Freitag, 8. Januar 2016

Wo ist die Religion?

"...nichts ist so staubgrau versunken wie die Differenzen der Vergangenheit - das Heilige römische Reich, ein Witz, Religion gibt es ohnehin nicht mehr, einen Gegensatz zwischen Rom und den Barbaren, wer dürfte den im technokratischen Einheitseuropa noch zu erkennen wagen. ..." [Fundstelle]

Interessanter Essay von Martin Mosebach in der SZ zur Serie "Was ist deutsch?". Der wie beiläufig eingestreute Halbsatz: "Religion gibt es ohnehin nicht mehr" lässt mich kurz stutzen. 

Was? Religion gibt es nicht mehr?

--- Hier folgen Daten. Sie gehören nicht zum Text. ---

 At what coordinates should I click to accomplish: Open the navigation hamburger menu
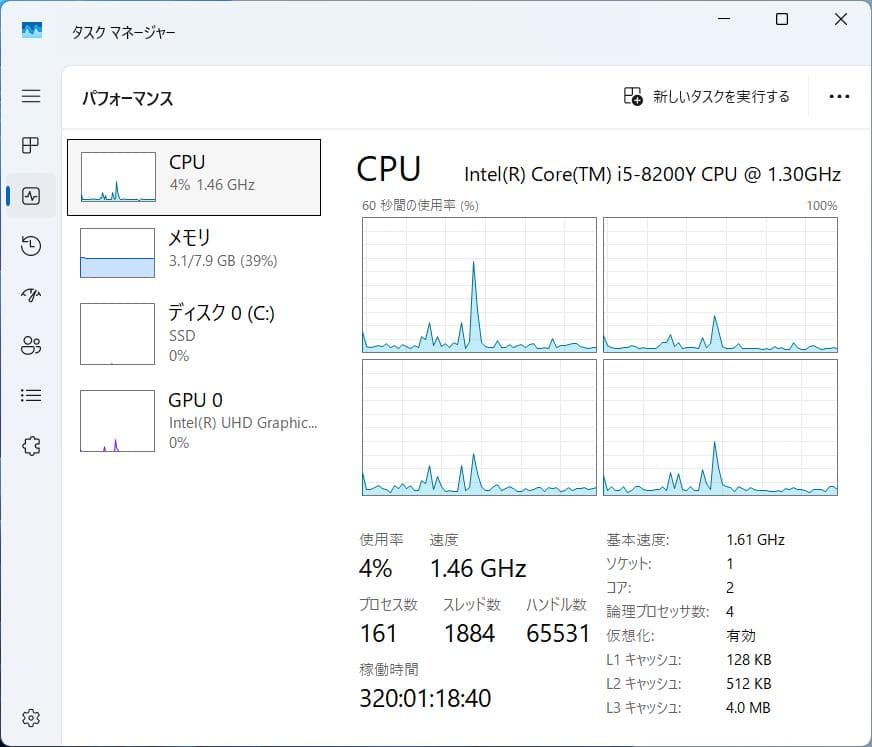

Das kann doch nicht stimmen. Betrachten wir nur die schönen, alten Kirchenbauten, in denen hochdekorierte Prälaten an Hochfesten farbenfrohe Gottesdienste feiern, hören wir doch die Kirchenglocken weit ins Land erschallen, schauen wir auf die Aktivitäten des Papstes zur Renovierung kirchlicher Strukturen ... Ist das nicht lebendige Kirche? Zeigt das nicht die Präsenz der Religion?

Nein, das stimmt so nicht. Kirche und Religion sind im Bewusstsein der Öffentlichkeit nicht mehr wirklich präsent. Wen interessiert noch, was verlautbart wird. Auch wenn man in der Asyl-Diskussion gerne und oft auf die sogenannten christlichen Werte verweist. Die Kirchenfunktionäre sind zwar weiterhin aktiv, gehen ihren täglichen Geschäften nach, melden sich gelegentlich zu Wort, aber ihr Tun wird weithin als belanglos empfunden. Es fehlt die spirituelle Kraft. Kirche und Religion sind noch da, wie ein Chitin-Panzer, das ehemals Lebendige aber ist längst vermodert. 

Was ist vermodert? Die Amtskirche, ihr Kirchenrecht und ihre Katechismusweisheiten sind für viele obsolet geworden, werden als Ärgernis empfunden. Nicht verschwunden ist hingegen eine "religio" an den Urgrund, aus dem alles kommt und in dem alles lebt. Die Sehnsucht nach dem "ganz Anderen" lebt in den Menschen weiter.